Running alongside a group of 16 people, McGillivray eclipsed the halfway point of the storied course in 2:45. He made it to the top of Heartbreak Hill at 8:26 p.m. before descending upon the finish line at 9:44 p.m.
“I asked my heart surgeon, ‘There is this little jog in April, what do you think?’ ” McGillivray said. “He didn’t say yes, and he didn’t say no. He said, ‘I’d be extremely disappointed if you couldn’t do it.’ ”
In early September, McGillivray, 64, underwent his third angiogram in five years. The test revealed blockage in his arteries, with 80 percent blockage in one heart artery and damage in another.
“My new slogan and mission is that if you feel something, act on it,” McGillivray said.

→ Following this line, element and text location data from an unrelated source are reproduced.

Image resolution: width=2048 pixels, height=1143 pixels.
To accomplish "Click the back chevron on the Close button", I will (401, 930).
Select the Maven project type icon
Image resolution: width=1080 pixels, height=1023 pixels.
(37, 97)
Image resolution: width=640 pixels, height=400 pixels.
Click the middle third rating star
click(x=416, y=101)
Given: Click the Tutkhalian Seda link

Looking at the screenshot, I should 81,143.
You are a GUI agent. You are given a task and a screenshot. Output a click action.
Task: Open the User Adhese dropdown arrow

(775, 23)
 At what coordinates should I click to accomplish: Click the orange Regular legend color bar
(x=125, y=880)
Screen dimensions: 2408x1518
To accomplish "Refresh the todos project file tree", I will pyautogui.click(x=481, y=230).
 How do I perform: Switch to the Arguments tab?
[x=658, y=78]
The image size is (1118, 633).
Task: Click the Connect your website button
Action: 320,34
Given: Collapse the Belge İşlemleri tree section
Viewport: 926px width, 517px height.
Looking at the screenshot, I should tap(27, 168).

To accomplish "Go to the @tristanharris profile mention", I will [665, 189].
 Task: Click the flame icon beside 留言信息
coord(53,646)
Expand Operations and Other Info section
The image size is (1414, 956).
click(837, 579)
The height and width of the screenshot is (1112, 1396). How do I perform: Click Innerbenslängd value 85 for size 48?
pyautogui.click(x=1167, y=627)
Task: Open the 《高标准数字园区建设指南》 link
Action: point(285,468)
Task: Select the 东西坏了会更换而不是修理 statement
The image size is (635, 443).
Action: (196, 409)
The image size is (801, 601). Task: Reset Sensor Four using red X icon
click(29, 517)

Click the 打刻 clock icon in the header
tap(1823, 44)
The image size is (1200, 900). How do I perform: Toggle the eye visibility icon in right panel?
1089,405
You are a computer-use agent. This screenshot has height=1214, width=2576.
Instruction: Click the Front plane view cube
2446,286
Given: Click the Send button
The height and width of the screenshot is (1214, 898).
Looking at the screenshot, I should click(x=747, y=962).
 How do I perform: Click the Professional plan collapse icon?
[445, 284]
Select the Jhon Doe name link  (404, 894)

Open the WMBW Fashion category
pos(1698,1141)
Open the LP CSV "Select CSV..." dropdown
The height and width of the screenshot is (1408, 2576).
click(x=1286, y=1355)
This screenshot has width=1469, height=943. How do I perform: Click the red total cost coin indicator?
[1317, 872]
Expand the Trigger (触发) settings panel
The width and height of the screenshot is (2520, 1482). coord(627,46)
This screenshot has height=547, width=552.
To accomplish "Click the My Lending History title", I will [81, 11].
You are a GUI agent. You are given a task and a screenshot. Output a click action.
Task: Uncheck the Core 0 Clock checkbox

The news came as a shock to someone so fit. Just months earlier, in January, McGillivray had completed the World Marathon Challenge. This elite competition challenges runners to run seven marathons on seven continents in seven days.
After surgery, McGillivary could not resist the urge of lacing up the running shoes for long. On Dec. 1, just seven weeks after lying on the operating table, McGillivray set out for a run.
He ran the first half-mile before walking the next two-tenths of a mile, pushing the lingering soreness and sensitivity out of his chest. Then, he stretched his run to a full mile before walking for one-tenth of a mile. After that, he set out again, finishing the afternoon with three miles of running and six-tenths of a mile of walking.
That run was the first step in McGillivray’s comeback to the Boston Marathon.